ARPKD/CHF and Bone Health

Bone Health in Autosomal Recessive Polycystic Kidney Disease and Congenital Hepatic Fibrosis

by Linda Bevec

Six months after my daughter’s kidney transplant she began to complain of leg pain. The pain would be mild and achy at times, but so severe at other times that she’d cry and beg for Tylenol. She’s 10 years old and has been enjoying life with a healthy kidney so I assumed the leg pain might be due to growing pains or her increased activity level. Then we began to notice that her knees were turning inward and she limped when she walked. After spending a day at an area amusement park she was in tears and the pain became unbearable. So I made an appointment with a pediatric orthopedic doctor and he ordered x-rays on both legs from the hips down. The x-rays revealed that our daughter had mild rickets caused by the early years of her life living with ARPKD/CHF and poor functioning kidneys. Even through she had taken calcium and vitamin D supplements off and on over the years, it wasn’t enough to prevent significant bone damage and she will now require surgery on both knees to straighten her legs.

Rickets is caused amongst other things by a deficiency of vitamin D, calcium or phosphate. Infants and children with ARPKD/CHF are at risk for developing rickets if vitamin D, calcium and phosphate levels are not closely monitored. Symptoms and signs of rickets include bone pain, delayed teeth formation, short stature, skeletal deformities (bowlegs, knock knees, abnormally shaped skull), and decreased muscle strength. Treatment of rickets depends upon the cause, but the first step usually involves correcting any abnormal levels of calcium, phosphate, or vitamin D with supplements.

Vitamin D is a fat-soluble vitamin and can be found in foods such as eggs, fish, cod liver oil, fortified milk and orange juice and cereals – the sun’s rays also is a supplier of vitamin D!
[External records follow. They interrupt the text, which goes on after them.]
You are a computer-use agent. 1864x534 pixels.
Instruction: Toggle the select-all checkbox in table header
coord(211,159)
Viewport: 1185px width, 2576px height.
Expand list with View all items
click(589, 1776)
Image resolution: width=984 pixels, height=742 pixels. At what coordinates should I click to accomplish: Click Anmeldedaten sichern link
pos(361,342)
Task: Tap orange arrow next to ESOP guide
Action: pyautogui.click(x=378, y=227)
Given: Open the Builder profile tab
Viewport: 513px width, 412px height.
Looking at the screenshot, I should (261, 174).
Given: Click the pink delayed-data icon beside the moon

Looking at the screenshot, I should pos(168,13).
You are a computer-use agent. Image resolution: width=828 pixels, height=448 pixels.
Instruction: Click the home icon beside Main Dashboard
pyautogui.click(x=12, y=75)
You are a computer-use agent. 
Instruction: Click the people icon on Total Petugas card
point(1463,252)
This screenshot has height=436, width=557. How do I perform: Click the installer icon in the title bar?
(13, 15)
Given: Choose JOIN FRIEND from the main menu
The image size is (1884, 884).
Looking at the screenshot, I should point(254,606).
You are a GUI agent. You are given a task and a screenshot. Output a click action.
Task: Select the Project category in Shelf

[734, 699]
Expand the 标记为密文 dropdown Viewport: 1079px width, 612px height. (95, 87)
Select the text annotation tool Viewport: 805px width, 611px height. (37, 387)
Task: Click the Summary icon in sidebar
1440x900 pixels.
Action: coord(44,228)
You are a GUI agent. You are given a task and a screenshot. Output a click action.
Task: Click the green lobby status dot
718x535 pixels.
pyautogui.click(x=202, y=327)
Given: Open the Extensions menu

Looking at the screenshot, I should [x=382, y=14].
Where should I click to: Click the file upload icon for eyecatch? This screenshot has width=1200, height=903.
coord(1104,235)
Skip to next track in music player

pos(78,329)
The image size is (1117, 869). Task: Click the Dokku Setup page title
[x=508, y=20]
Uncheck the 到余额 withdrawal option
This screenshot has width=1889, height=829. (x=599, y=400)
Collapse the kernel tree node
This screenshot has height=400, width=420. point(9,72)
Vitamin D is one of the key nutrients that safeguards the absorption of calcium and phosphorous. These two minerals are required for the growth and health of strong, healthy bones. Working together with our intestines, vitamin D helps to absorb these minerals which can be later transferred to our bones. Some research has revealed that the vitamin may also play a part in keeping the nervous and immune systems in good working order. If your kidneys aren’t working well then calcium is not well absorbed or transferred to our bones and phosphate is not well excreted by the kidneys.

The most common diseases brought on by Vitamin D deficiency is rickets in children and osteomalacia in adults. Rickets in children results in bones that are softer and weaker than normal bones. This softness paired with the weight of the upper body can create either a bowed or knock knee appearance in the legs. Other health problems from Vitamin D deficiency include a weakened immune system, muscular/bone pain, weight loss and insomnia.

Be sure to talk to your nephrologist about close monitoring of your or your child’s serum levels of phosphorous, vitamin D, calcium and parathyroid (PTH) hormone and to adjust supplements accordingly. Early detection and treatment can hopefully prevent bone disease, pain and surgery down the road.